=== Given entries ===

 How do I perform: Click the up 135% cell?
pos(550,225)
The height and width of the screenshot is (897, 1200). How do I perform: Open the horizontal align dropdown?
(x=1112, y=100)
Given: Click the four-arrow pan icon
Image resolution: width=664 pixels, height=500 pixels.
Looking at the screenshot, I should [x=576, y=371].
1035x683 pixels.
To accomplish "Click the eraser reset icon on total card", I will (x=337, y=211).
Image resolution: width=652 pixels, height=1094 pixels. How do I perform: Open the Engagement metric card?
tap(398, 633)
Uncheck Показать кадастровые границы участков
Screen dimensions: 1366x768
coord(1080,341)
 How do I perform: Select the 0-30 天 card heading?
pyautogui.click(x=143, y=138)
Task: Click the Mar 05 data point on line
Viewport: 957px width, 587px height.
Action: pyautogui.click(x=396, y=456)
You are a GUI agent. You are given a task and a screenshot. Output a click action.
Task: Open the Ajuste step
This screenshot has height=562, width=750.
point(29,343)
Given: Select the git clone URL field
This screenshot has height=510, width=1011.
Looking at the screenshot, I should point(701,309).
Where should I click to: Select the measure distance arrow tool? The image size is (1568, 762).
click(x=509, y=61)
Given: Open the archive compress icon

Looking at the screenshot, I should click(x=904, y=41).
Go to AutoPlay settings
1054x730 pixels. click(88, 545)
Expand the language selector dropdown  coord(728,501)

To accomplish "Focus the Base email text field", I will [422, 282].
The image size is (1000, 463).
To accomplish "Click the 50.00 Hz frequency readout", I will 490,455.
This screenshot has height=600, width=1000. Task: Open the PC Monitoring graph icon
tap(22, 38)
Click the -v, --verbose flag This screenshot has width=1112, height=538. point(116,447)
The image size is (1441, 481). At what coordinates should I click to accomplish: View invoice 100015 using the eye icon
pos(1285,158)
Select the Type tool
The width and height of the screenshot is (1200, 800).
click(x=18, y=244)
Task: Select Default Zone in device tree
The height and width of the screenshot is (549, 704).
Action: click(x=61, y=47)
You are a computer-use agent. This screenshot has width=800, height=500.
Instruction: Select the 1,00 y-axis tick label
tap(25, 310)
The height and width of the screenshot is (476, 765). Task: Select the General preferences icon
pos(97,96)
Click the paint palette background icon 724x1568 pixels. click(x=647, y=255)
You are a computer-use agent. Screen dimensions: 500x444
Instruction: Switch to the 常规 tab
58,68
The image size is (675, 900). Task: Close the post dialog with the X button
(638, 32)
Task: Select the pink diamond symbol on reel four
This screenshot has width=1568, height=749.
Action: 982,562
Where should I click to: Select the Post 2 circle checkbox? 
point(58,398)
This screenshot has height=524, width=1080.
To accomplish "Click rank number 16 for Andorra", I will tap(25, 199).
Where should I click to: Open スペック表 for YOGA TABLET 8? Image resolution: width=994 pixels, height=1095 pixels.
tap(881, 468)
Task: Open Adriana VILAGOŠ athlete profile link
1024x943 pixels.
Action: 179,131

===

◆ **Instructions for the task**
Reprint the whole listing above exactly.

◆ **Solved problem**
 How do I perform: Click the up 135% cell?
pos(550,225)
The height and width of the screenshot is (897, 1200). How do I perform: Open the horizontal align dropdown?
(x=1112, y=100)
Given: Click the four-arrow pan icon
Image resolution: width=664 pixels, height=500 pixels.
Looking at the screenshot, I should [x=576, y=371].
1035x683 pixels.
To accomplish "Click the eraser reset icon on total card", I will (x=337, y=211).
Image resolution: width=652 pixels, height=1094 pixels. How do I perform: Open the Engagement metric card?
tap(398, 633)
Uncheck Показать кадастровые границы участков
Screen dimensions: 1366x768
coord(1080,341)
 How do I perform: Select the 0-30 天 card heading?
pyautogui.click(x=143, y=138)
Task: Click the Mar 05 data point on line
Viewport: 957px width, 587px height.
Action: pyautogui.click(x=396, y=456)
You are a GUI agent. You are given a task and a screenshot. Output a click action.
Task: Open the Ajuste step
This screenshot has height=562, width=750.
point(29,343)
Given: Select the git clone URL field
This screenshot has height=510, width=1011.
Looking at the screenshot, I should point(701,309).
Where should I click to: Select the measure distance arrow tool? The image size is (1568, 762).
click(x=509, y=61)
Given: Open the archive compress icon

Looking at the screenshot, I should click(x=904, y=41).
Go to AutoPlay settings
1054x730 pixels. click(88, 545)
Expand the language selector dropdown  coord(728,501)

To accomplish "Focus the Base email text field", I will [422, 282].
The image size is (1000, 463).
To accomplish "Click the 50.00 Hz frequency readout", I will 490,455.
This screenshot has height=600, width=1000. Task: Open the PC Monitoring graph icon
tap(22, 38)
Click the -v, --verbose flag This screenshot has width=1112, height=538. point(116,447)
The image size is (1441, 481). At what coordinates should I click to accomplish: View invoice 100015 using the eye icon
pos(1285,158)
Select the Type tool
The width and height of the screenshot is (1200, 800).
click(x=18, y=244)
Task: Select Default Zone in device tree
The height and width of the screenshot is (549, 704).
Action: click(x=61, y=47)
You are a computer-use agent. This screenshot has width=800, height=500.
Instruction: Select the 1,00 y-axis tick label
tap(25, 310)
The height and width of the screenshot is (476, 765). Task: Select the General preferences icon
pos(97,96)
Click the paint palette background icon 724x1568 pixels. click(x=647, y=255)
You are a computer-use agent. Screen dimensions: 500x444
Instruction: Switch to the 常规 tab
58,68
The image size is (675, 900). Task: Close the post dialog with the X button
(638, 32)
Task: Select the pink diamond symbol on reel four
This screenshot has width=1568, height=749.
Action: 982,562
Where should I click to: Select the Post 2 circle checkbox? 
point(58,398)
This screenshot has height=524, width=1080.
To accomplish "Click rank number 16 for Andorra", I will tap(25, 199).
Where should I click to: Open スペック表 for YOGA TABLET 8? Image resolution: width=994 pixels, height=1095 pixels.
tap(881, 468)
Task: Open Adriana VILAGOŠ athlete profile link
1024x943 pixels.
Action: 179,131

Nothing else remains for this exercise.